> **Objective**:
Return every line of the items below that contains the word "Lubricant".
** Start of Data **
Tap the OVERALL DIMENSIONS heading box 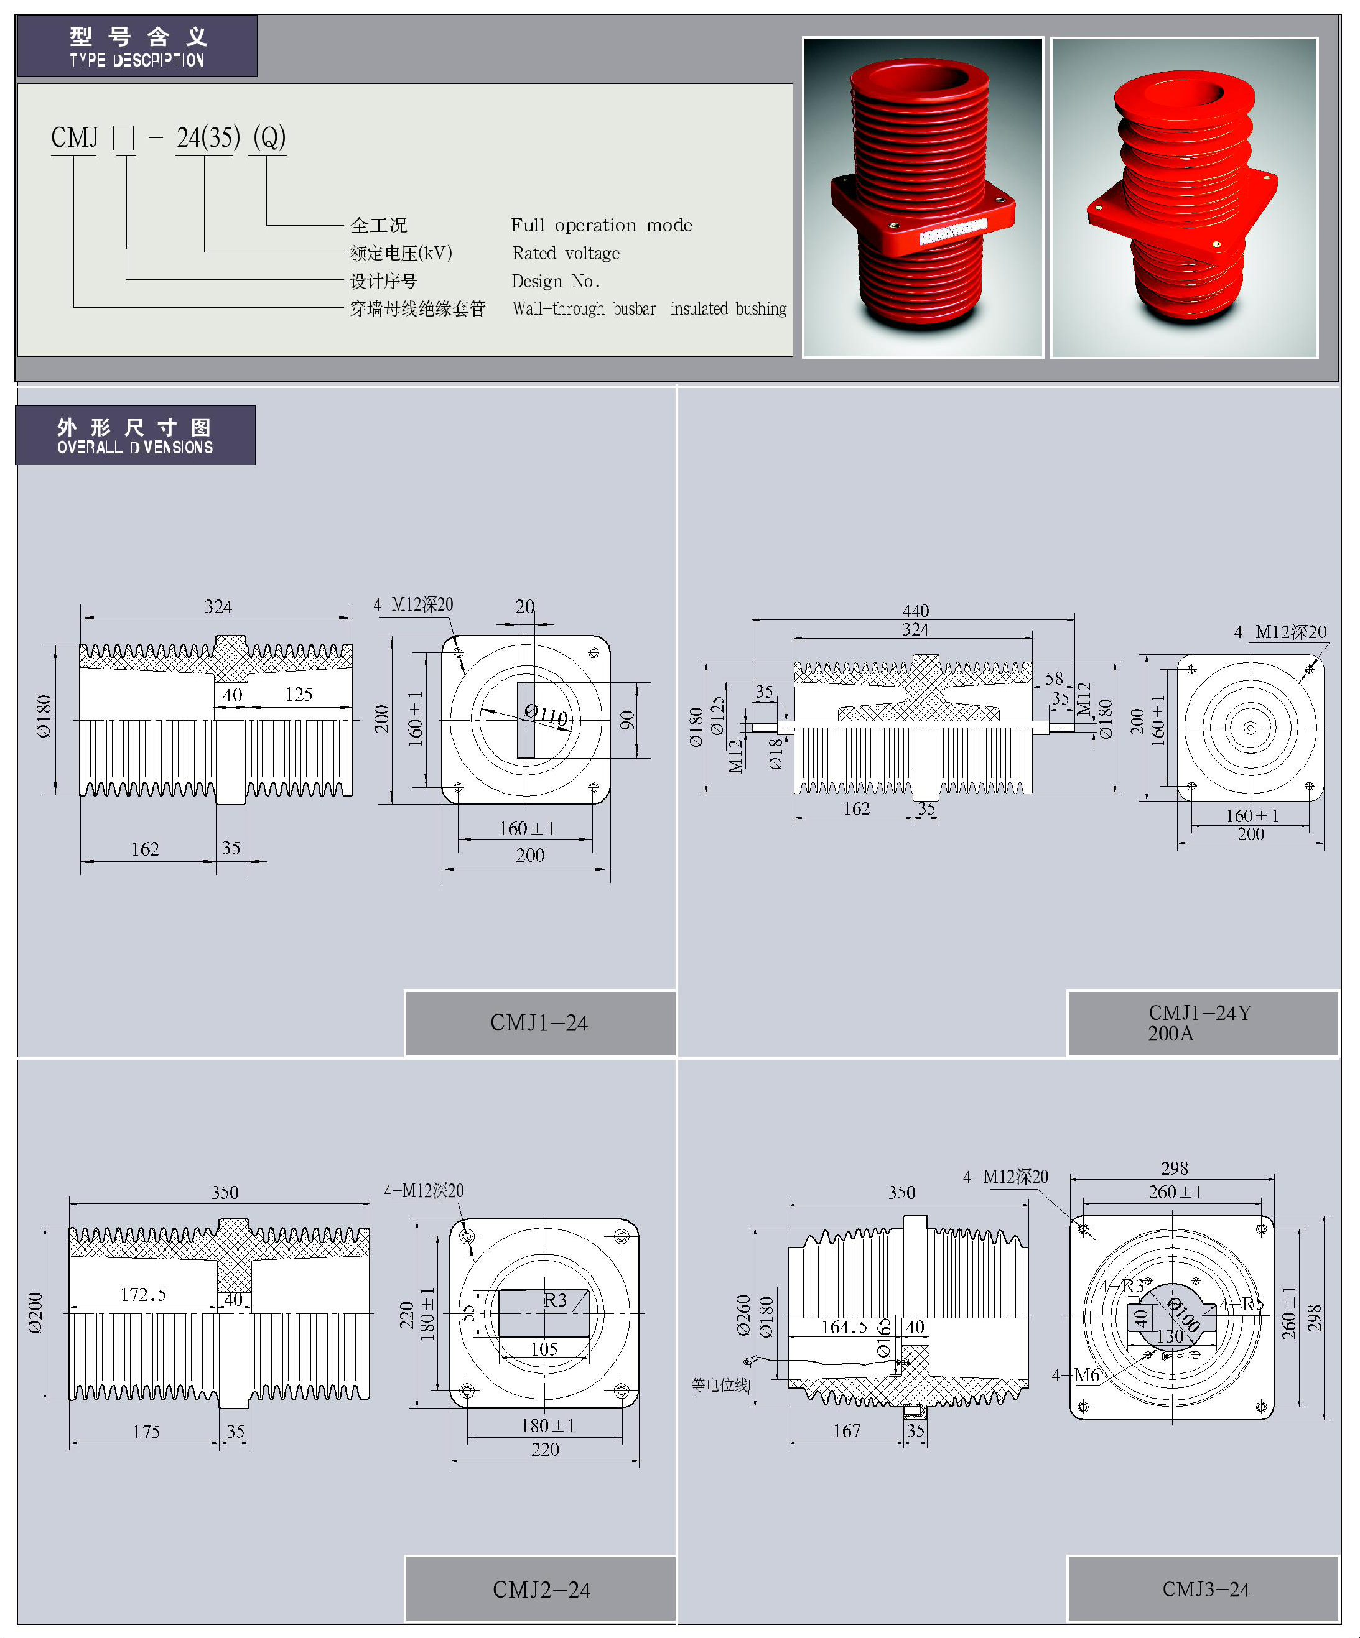click(135, 435)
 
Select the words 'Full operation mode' click(601, 225)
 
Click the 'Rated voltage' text click(566, 254)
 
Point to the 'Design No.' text click(556, 281)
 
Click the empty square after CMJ click(123, 138)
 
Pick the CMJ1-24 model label click(539, 1022)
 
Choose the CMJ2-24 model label click(541, 1589)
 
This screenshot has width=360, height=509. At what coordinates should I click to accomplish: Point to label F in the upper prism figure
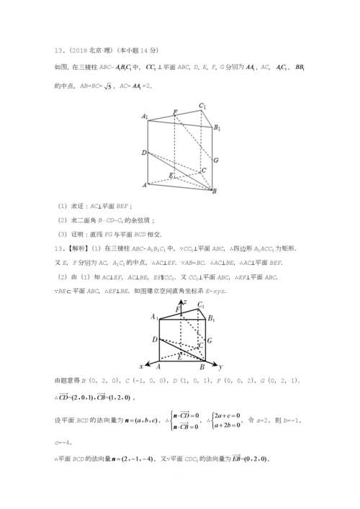[175, 112]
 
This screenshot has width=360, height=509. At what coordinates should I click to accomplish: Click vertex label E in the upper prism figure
[171, 175]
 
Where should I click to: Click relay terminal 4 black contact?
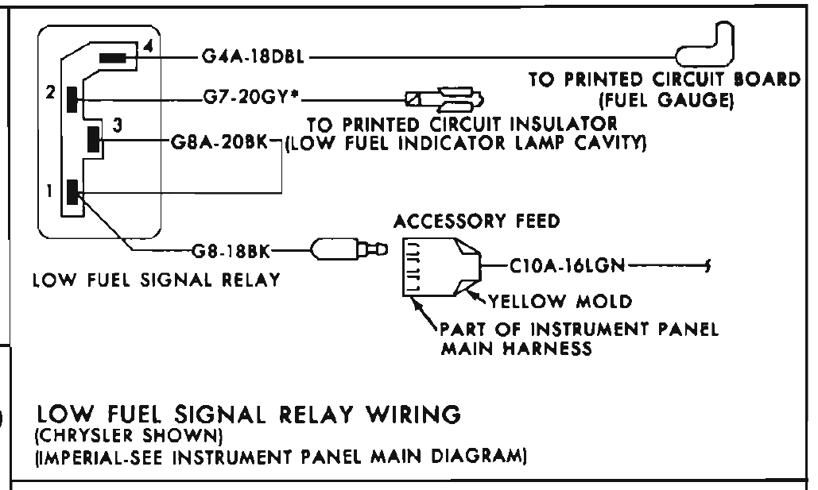coord(114,57)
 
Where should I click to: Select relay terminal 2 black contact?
coord(72,99)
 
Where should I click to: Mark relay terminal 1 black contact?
coord(72,192)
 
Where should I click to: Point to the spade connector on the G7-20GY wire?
coord(445,101)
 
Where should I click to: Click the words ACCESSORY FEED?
coord(476,222)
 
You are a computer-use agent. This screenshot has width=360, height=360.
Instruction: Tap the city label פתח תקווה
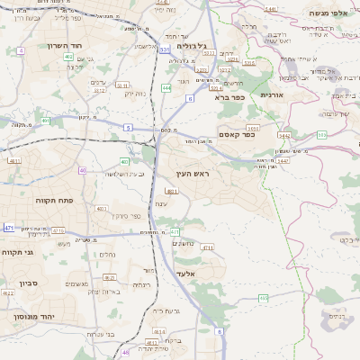coord(53,200)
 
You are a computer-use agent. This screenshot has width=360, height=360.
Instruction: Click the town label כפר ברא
coord(230,97)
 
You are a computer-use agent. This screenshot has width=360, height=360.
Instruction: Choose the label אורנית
coord(272,94)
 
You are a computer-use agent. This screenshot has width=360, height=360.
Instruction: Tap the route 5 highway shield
coord(129,129)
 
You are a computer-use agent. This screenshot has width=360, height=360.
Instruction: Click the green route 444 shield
coord(167,88)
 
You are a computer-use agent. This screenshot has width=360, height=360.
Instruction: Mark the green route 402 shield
coord(68,57)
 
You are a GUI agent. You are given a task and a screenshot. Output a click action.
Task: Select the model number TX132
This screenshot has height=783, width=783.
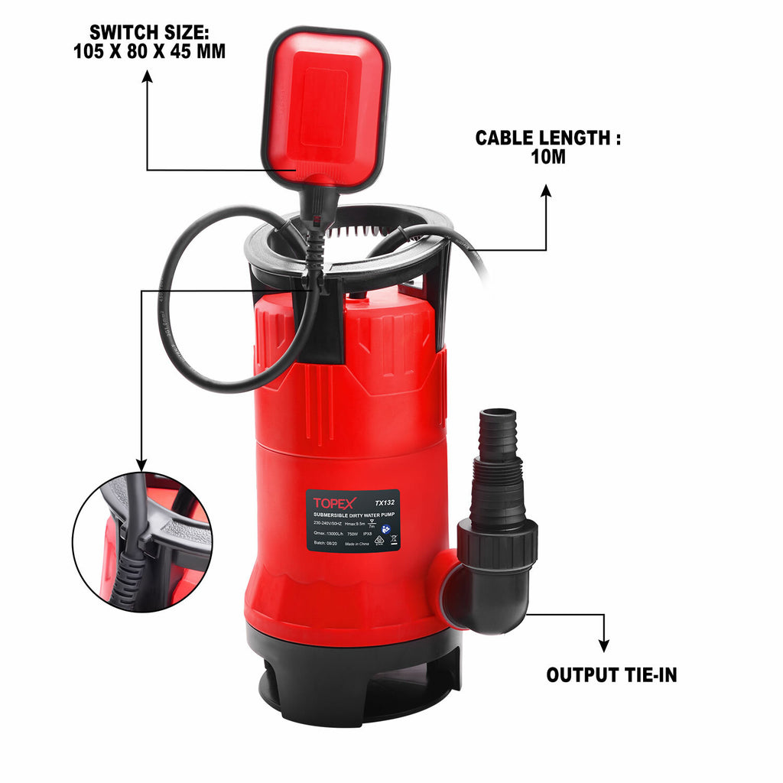(x=385, y=503)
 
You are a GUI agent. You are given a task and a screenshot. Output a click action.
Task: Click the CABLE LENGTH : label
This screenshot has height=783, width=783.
(x=547, y=138)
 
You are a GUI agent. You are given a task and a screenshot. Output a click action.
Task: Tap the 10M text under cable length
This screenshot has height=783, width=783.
(x=547, y=158)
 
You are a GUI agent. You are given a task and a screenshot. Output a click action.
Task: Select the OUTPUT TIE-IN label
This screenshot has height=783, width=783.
(x=611, y=675)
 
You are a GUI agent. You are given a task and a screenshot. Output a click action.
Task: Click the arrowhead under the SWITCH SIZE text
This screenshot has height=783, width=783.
(x=147, y=76)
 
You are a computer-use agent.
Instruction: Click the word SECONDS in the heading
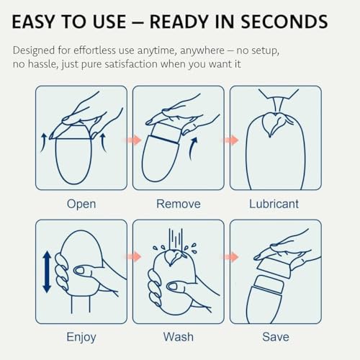click(x=284, y=22)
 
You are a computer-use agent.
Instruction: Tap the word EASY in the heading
click(x=33, y=22)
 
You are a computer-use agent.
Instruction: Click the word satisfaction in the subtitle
click(x=131, y=64)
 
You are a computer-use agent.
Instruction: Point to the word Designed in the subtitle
click(x=34, y=51)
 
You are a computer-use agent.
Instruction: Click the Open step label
click(x=81, y=204)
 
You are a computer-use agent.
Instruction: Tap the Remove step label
click(x=179, y=204)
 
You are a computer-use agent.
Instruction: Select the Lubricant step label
click(x=274, y=204)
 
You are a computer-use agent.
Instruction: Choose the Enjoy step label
click(x=81, y=337)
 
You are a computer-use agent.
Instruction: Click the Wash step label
click(x=179, y=337)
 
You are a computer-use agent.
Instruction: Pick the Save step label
click(x=276, y=337)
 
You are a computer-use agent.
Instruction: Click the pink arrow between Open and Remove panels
click(x=135, y=140)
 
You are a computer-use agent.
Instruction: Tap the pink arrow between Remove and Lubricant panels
click(x=231, y=140)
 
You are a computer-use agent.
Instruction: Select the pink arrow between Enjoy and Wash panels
click(x=135, y=256)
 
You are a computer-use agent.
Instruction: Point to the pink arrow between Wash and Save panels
click(x=231, y=257)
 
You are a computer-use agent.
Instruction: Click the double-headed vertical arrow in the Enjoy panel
click(x=47, y=272)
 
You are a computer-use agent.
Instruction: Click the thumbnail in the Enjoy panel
click(x=78, y=271)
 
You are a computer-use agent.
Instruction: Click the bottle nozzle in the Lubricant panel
click(x=277, y=105)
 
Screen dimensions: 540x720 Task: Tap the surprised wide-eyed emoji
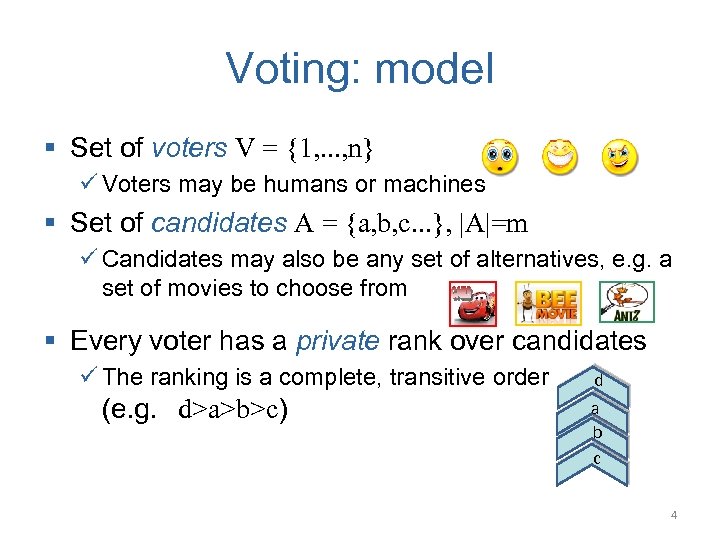click(500, 158)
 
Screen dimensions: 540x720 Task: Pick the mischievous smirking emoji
click(620, 157)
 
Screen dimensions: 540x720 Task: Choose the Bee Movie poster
click(547, 303)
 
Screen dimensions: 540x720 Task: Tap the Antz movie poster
click(626, 302)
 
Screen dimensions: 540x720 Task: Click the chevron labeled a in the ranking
click(597, 410)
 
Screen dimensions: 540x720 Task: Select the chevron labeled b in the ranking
click(597, 434)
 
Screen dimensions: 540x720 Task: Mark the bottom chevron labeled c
click(597, 459)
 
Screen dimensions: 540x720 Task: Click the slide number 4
click(674, 515)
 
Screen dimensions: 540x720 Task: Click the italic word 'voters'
click(189, 149)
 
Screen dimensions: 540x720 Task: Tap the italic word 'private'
click(337, 341)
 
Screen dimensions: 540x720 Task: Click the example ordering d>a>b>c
click(232, 410)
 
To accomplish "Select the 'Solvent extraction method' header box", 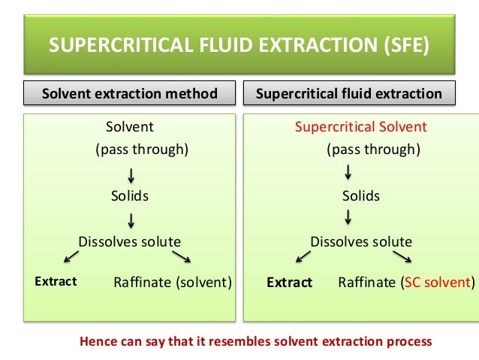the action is pos(130,94).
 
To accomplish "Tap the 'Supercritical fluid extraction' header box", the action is pos(349,94).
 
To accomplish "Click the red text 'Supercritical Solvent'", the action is pos(360,126).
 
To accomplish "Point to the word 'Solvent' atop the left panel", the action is pos(129,126).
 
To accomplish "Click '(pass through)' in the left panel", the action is pos(141,149).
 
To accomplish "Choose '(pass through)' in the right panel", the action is pos(373,149).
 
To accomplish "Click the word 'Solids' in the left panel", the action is pos(130,196).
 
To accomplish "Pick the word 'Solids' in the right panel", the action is pos(361,196).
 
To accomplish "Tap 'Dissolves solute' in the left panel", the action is pos(130,241).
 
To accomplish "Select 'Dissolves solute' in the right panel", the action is pos(361,241).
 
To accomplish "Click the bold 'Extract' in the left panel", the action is pos(56,282).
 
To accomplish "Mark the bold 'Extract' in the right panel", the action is pos(289,283).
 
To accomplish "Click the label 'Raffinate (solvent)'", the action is pos(173,283).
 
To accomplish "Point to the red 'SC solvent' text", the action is pos(437,283).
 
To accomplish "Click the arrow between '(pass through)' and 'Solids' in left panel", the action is pos(131,175).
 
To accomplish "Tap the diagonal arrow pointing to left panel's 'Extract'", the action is pos(71,257).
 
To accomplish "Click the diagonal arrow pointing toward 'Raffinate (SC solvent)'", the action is pos(402,257).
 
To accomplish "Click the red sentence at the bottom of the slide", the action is pos(256,340).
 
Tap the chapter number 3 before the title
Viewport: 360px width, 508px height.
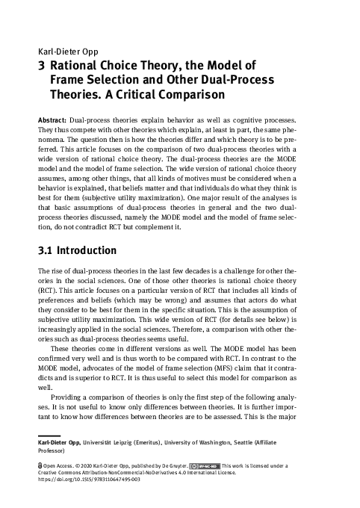click(41, 66)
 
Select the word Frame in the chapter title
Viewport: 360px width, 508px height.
click(69, 80)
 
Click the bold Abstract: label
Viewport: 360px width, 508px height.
click(51, 120)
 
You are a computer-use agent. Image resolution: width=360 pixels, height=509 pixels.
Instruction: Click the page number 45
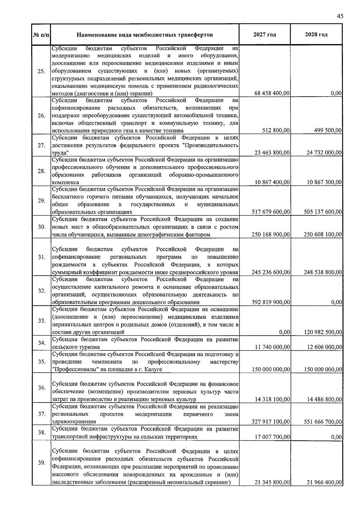(340, 16)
** End of Data **
> **Written solution**:
Instruction: Select the Lubricant step label
Instruction: Tap the pink arrow between Remove and Lubricant panels
Instruction: Click the bottle nozzle in the Lubricant panel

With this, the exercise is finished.